*WHAT THIS EXERCISE ASKS:*
1. Translate this sentence from the news report on the Virginia governor's clemency into Spanish: "The governor commuted Robin Lovitt's death sentence to life in prison without parole."
2. Carry on the news report on the Virginia governor halting the 1,000th U.S. execution, picking up after its final sentence.

*SOURCE PASSAGE:*
*-*-*

VIRGINIA. GOVERNOR STOPS MILESTONE U.S. EXECUTION

30 November 2005 :

Gov. Mark Warner spared the life of a convicted killer who would have been the 1,000th person executed in the United States since the Supreme Court allowed capital punishment to resume in 1976.
The governor commuted Robin Lovitt's death sentence to life in prison without parole.
Lovitt, 42, was set to be executed by injection Wednesday night.
In granting clemency, the governor noted that evidence that had been improperly destroyed after Lovitt's conviction. Lovitt was convicted of stabbing Clayton Dicks during a robbery in 1998. Lovitt admitted grabbing the cash box, but insisted someone else killed Dicks. Initial DNA tests on the scissors were inconclusive.

*-*-*

*DATA BLOCK:*
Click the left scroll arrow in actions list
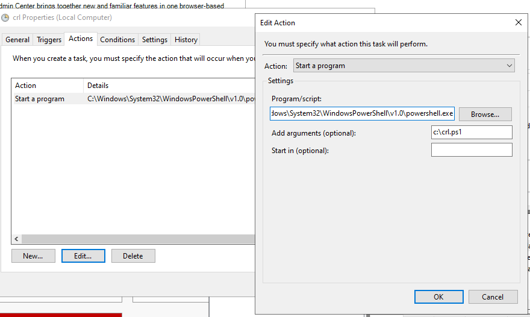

*-*-*

*RESULTS OF THE EXERCISE:*
1. El gobernador conmutó la pena de muerte de Robin Lovitt por cadena perpetua sin posibilidad de libertad condicional.

2.
In 2001 a court clerk destroyed much of the evidence in the case, including the scissors, supposedly to free up space in the evidence room. A state law requiring preservation of DNA evidence had taken effect a few weeks earlier.
"The commonwealth must ensure that every time this ultimate sanction is carried out, it is done fairly," Warner said in a statement. Warner, a Democrat, had never before granted clemency to a death row inmate during his 4 years in office. During that time, 11 men have been executed.
The 1,000th execution is now scheduled for Friday in North Carolina, where Kenneth Lee Boyd is slated to die for killing his estranged wife and her father.